3. On 737 Classic and NG and 757:
approach and landing can be realized A/T armed (for engagement in MCP SPD I suppose) and manual control of throttle.
=>this is realized with AP disconnect so only in non-precision approaches or in CAT 1, isn't it ?
Do I have well understood?
This makes me wondering on other points.
4. Generally speaking, is the RETARD mode related to autoland ?
I mean, even if you do an approach CAT2 with A/T engaged but without autoland available (failure on AP system design), do pilots have to disengaged A/T to do the RETARD or is the A/T design to RETARD anyway ?
(I realize that a general answer to my question may be difficult due to link to the design of aircraft series. Is it possible to compare Boeing A/T philosophy and Airbus A/T philosophy for the RETARD ?)
5. Then, what about the call-out “RETARD” ? With Boeing A/T, retard is automatically done. So is there only a call-out done by PNF when hand-flying or an auto call-out in both manual and auto-fly ?

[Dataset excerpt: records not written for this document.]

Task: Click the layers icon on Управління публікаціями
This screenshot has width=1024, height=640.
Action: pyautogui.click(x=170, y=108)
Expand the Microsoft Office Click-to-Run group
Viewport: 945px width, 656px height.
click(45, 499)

In my company it's SOP to Disarm speed and not disengage autothrotle when you hand fly the a/c (737 by the way). This allows the autothrottle be available for a go around and it will kick in when you go 5 knots slow. Not pretty but effective. Just remember to keep asking your PNF to keep disarming speed.
It's also quite easy to hit the speed button as it's the only light on the left hand side of the MCP.